*TEXTO SELECCIONADO*:
---*---

Esa misma tarde viajo al sur de Tenerife. Duermo junto al puerto de Los Cristianos. El barco a El Hierro zarpa temprano mañana.
«¿Se imagina que pasamos la isla de largo, que el barco se desvía y seguimos recto recto sin encontrar el puerto?», dice la mujer que acabo de conocer acodada en la popa del Bañaderos. El mar deja una estela cobriza que refulge mansa bajo una luz tamizada por las nubes. «Nos perderíamos en el océano —respondo mirando el agua—. Menuda experiencia, quizá moriríamos». Sonrío. La mujer se yergue y sus cabellos largos serpentean en todas direcciones, hasta que se los recoge en una coleta y vuelve a reclinarse sobre la borda. «Nos encontrarían enseguida —dice—. Ahora todo está muy controlado». En el otro extremo de la popa conversan dos chicas adolescentes. «¿Quiere tomar algo?», pregunta la mujer.
Bajamos al bar y ponemos nuestras bebidas en una mesa desde donde se ven los crespones de espuma blanca que maquillan el azul. «Qué bravo es el Atlántico», comenta la mujer, cruzando las piernas antes de contar su historia.
«Soy chilena —empieza—, aunque paso largas temporadas en Alemania y estoy enamorada de El Hierro». Después cuenta capítulos de su vida. La noche en la que dos individuos asaltaron el taxi donde viajaba a punta de pistola y navaja.

---*---

*MATERIAL PROPORCIONADO*:
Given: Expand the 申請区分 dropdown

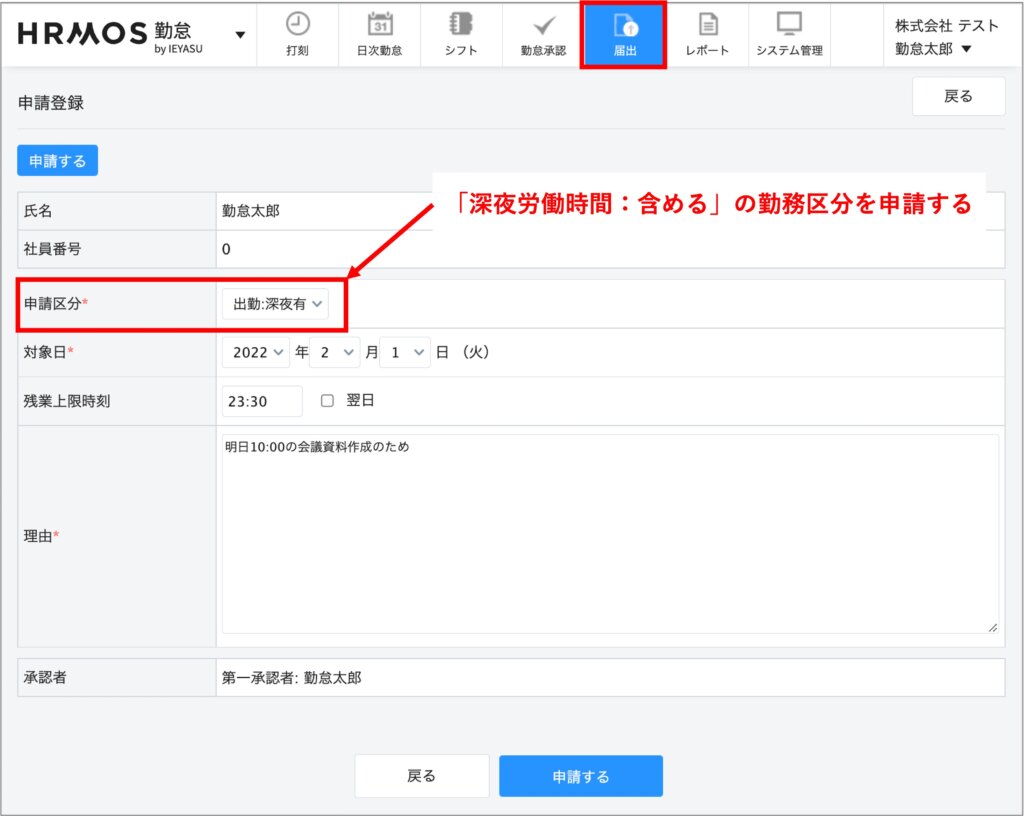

---*---

*TU OBJETIVO*: Prolonga el relato de la travesía en barco hacia El Hierro a partir del punto en que se interrumpe. Las líneas no guardan ninguna relación con el relato.

*RESPUESTA ESCRITA*:
«Fue en Santiago, cuando yo era joven. El de la pistola, que era el jefe, se encargaba de mí. El otro agarraba al taxista. Les dije que quiénes se pensaban que eran, que si querían robarme primero deberían acabar conmigo. Los tipos me amenazaron muy duro, de verdad que eran malos, pero yo no les dejé ver miedo. El jefe dijo: “¿Es que usted no tiene miedo?”. Esa fue mi fuerza. “¡Vamos, mátame! —le grité—, ¡porque como no me mates te irás sin nada! Si quieres agarrar esta pulsera, tendrás que cortarme la mano”. Me dejaron en el auto y se llevaron al taxista a un lugar sin luz. Pensé que lo ejecutaban. Pero el taxista volvió, con los pantalones meados, pero volvió. Y a mí me olvidaron».
Bebe un sorbo de su vaso de leche y añade que tiene un hijo de mi edad, más o menos. «Mi hijo no tiene brazos pero es un artista —dice—. Pinta con los pies». Y sigue hablando de la familia con normalidad, pero yo no la escucho, la noticia de su hijo me ha aturdido.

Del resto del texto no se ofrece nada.